Exercise requirements: Return, from the listing below, every line that includes "screenshot".

Input data:
========

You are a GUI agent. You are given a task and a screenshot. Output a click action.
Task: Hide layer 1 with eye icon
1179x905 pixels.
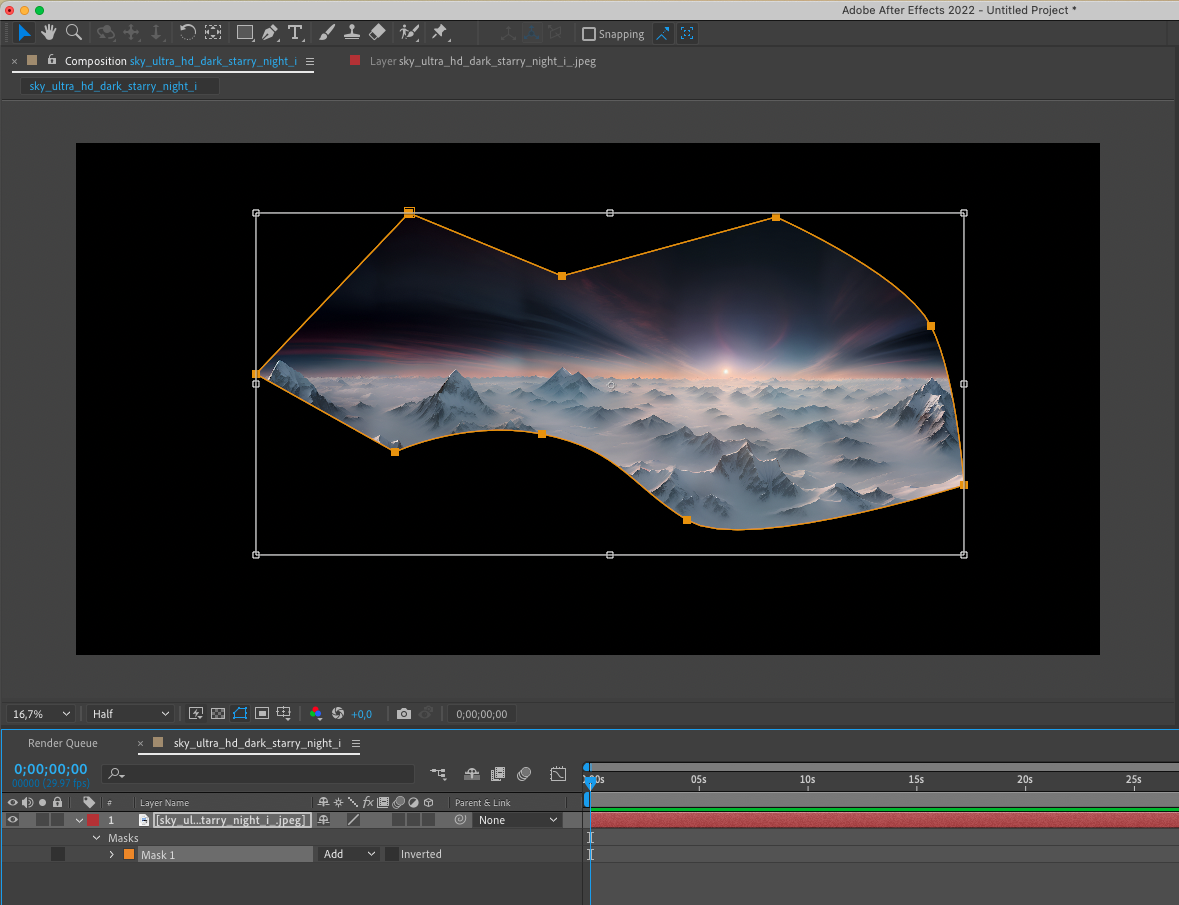point(13,820)
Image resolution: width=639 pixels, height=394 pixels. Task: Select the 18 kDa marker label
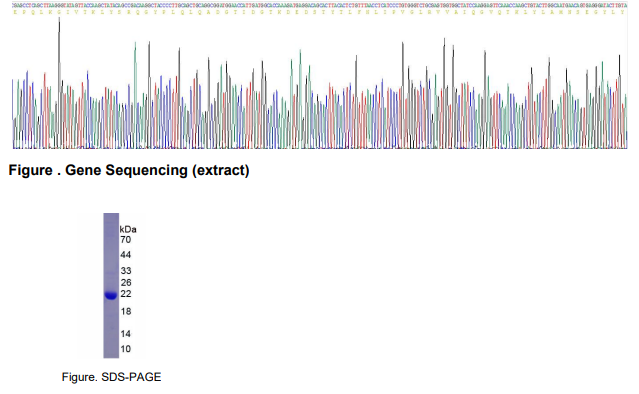coord(126,311)
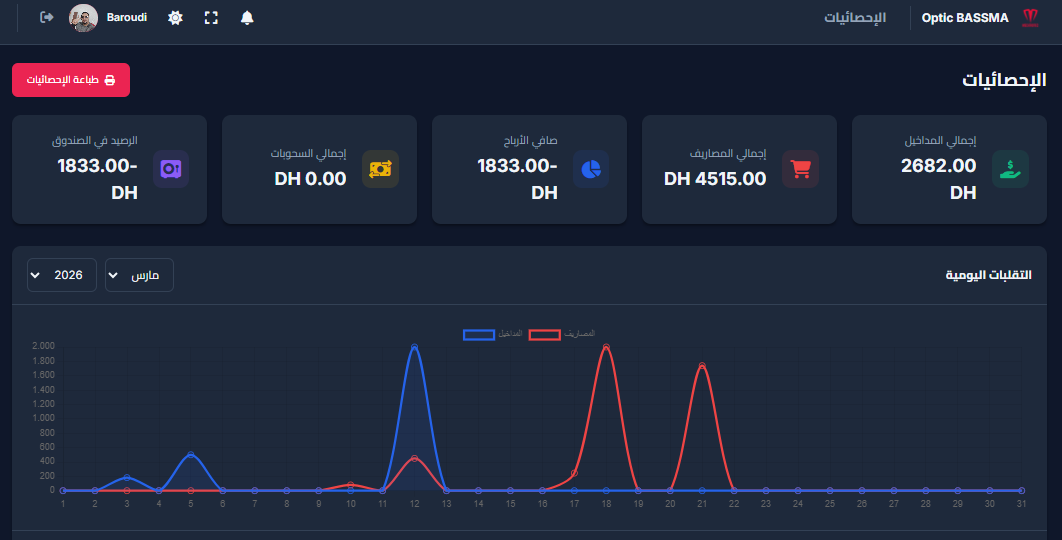Open the year dropdown showing 2026

pos(62,275)
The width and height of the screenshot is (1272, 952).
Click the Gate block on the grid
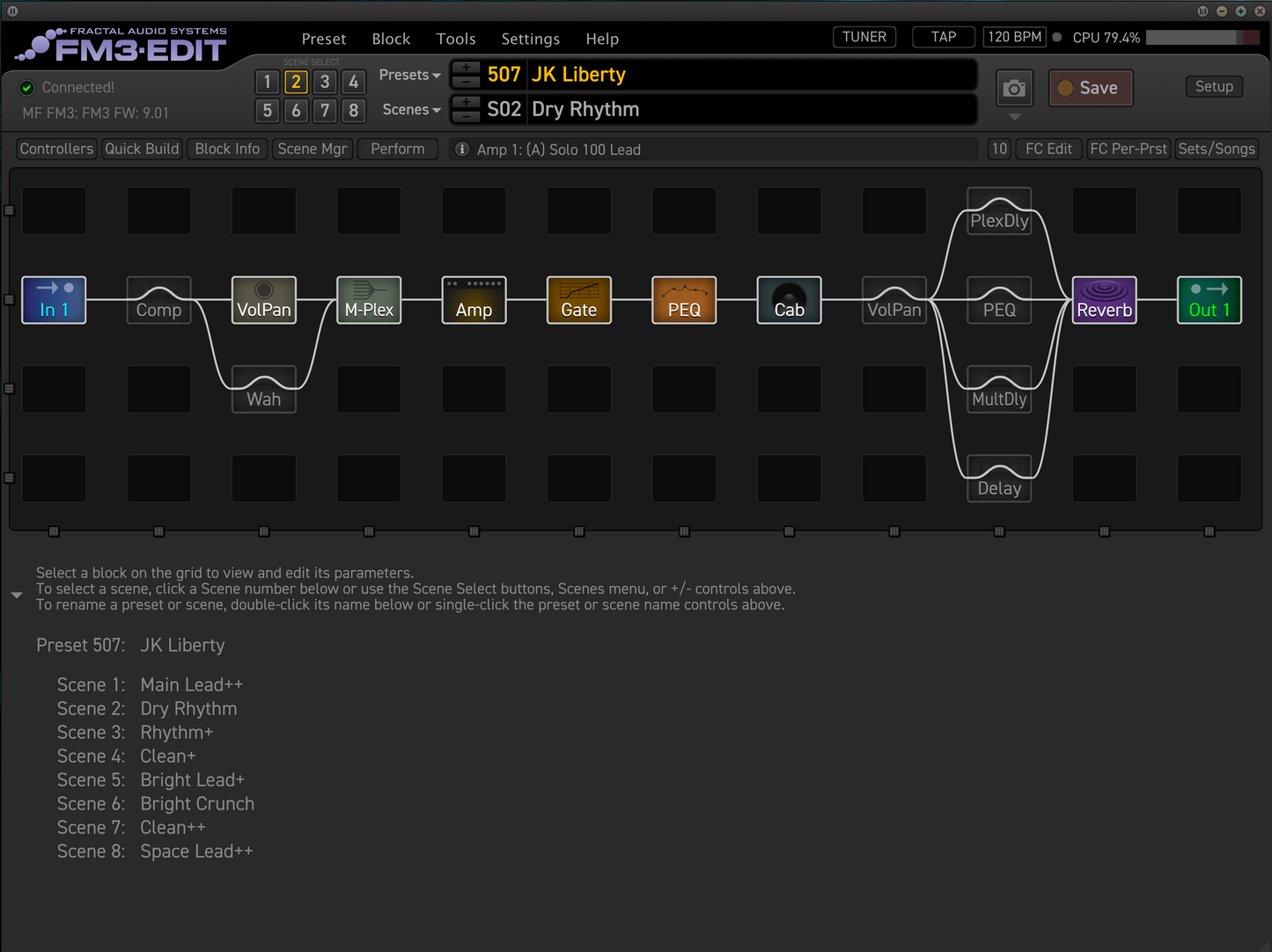[x=578, y=300]
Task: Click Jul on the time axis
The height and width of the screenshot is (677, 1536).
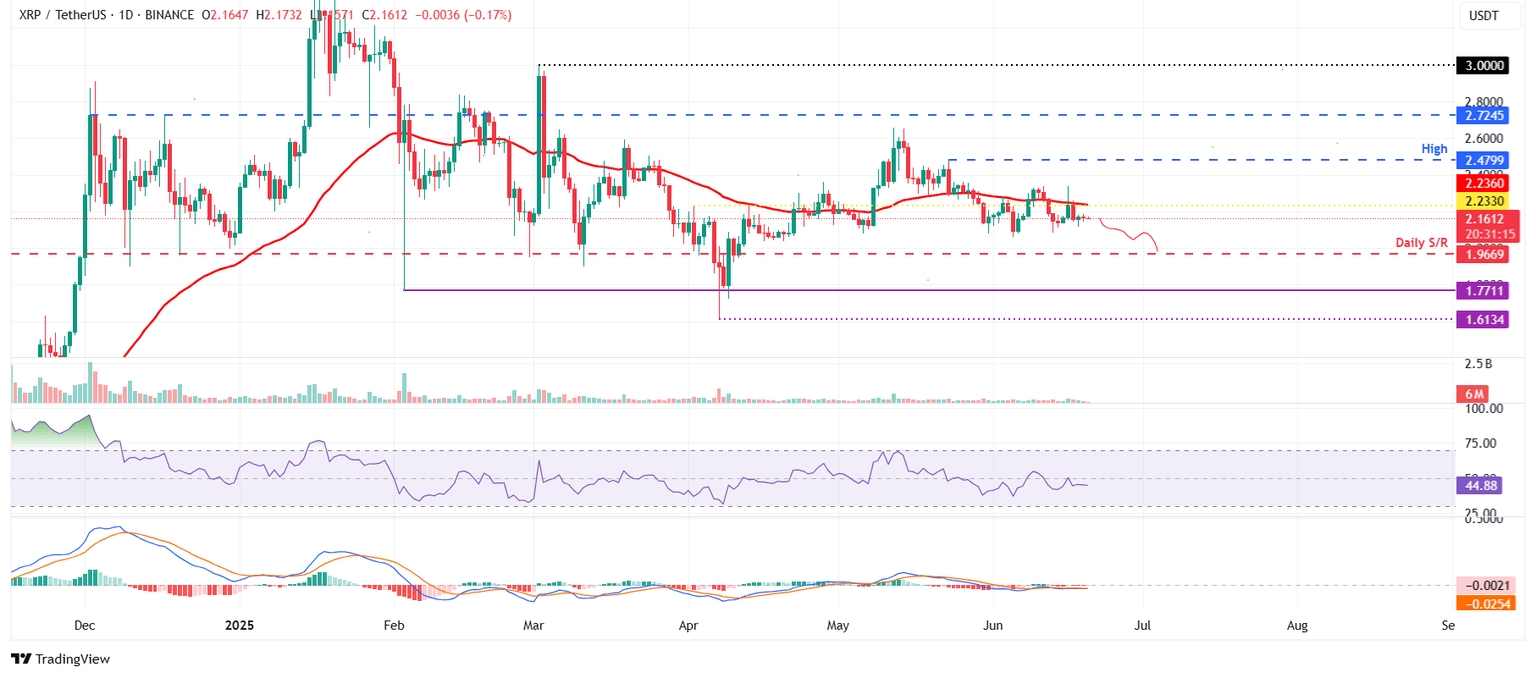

========

Solved problem:
You are a GUI agent. You are given a task and a screenshot. Output a click action.
The width and height of the screenshot is (1272, 952).
The height and width of the screenshot is (677, 1536).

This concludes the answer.